BW Communities

Google To Empower Indian Developers With Open-Sourced Speech, Building Datasets

BW Online Bureau Jun 28, 2023

Google on Wednesday announced significant strides in its efforts to foster technological development and accessibility in India.

In collaboration with the Indian Institute of Science (IISc), the company launched Project Vaani last year, an initiative aimed at collecting anonymised speech data from individuals across the country. As part of the project's first milestone, Google India and IISc have now open-sourced over 4,000 hours of diverse and high-quality speech datasets spanning 38 languages.

This vast collection of speech data, curated from more than 10,000 speakers across 80 districts encompassing all of India's 773 districts, is expected to help developers create applications that accurately reflect the nuances of local languages. Google Cloud says it hopes to enhance the development of speech recognition and natural language processing technologies in India by sharing this data.

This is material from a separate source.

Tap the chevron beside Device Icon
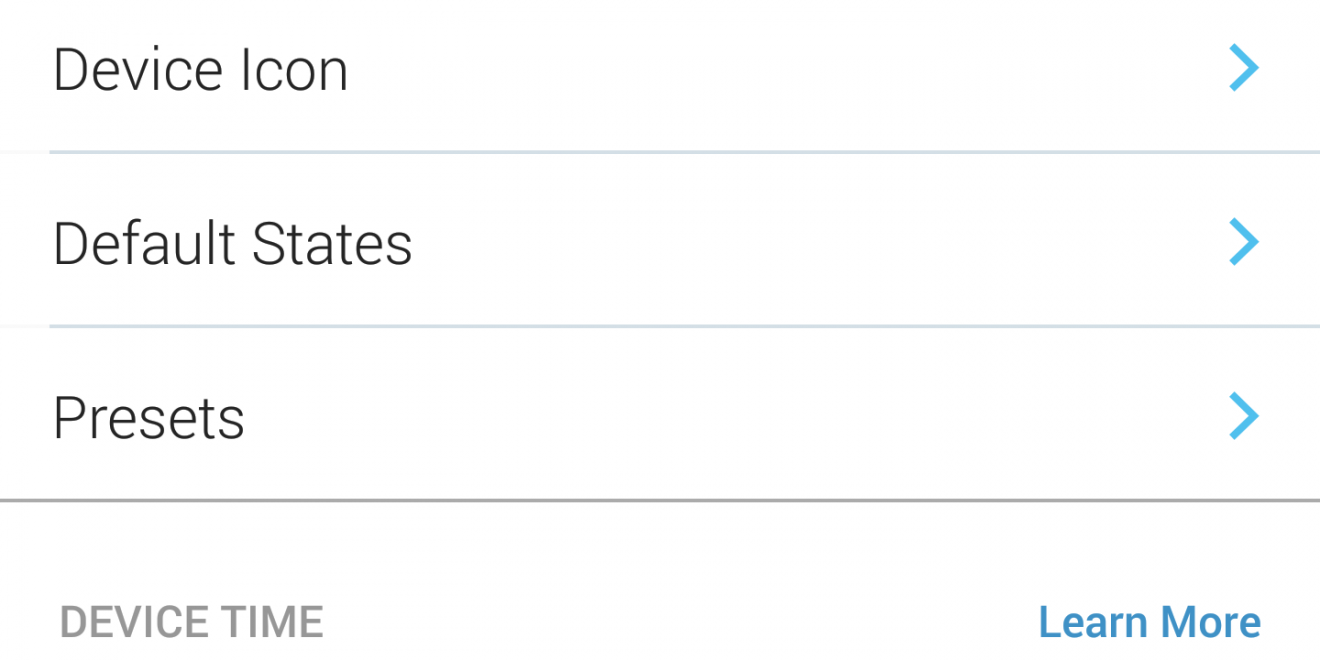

Google has also released its Open Buildings datasets for India. Utilising satellite imagery, these datasets meticulously identify the locations and outlines of over 200 million buildings throughout the country. Each building in the dataset is equipped with a unique Plus Code, an open-source system that provides precise addressing information.

The release of Open Buildings datasets is expected to prove invaluable for developers, authorities, and aid organisations working in various sectors, including urban planning, humanitarian response, environmental and climate science, healthcare, and education.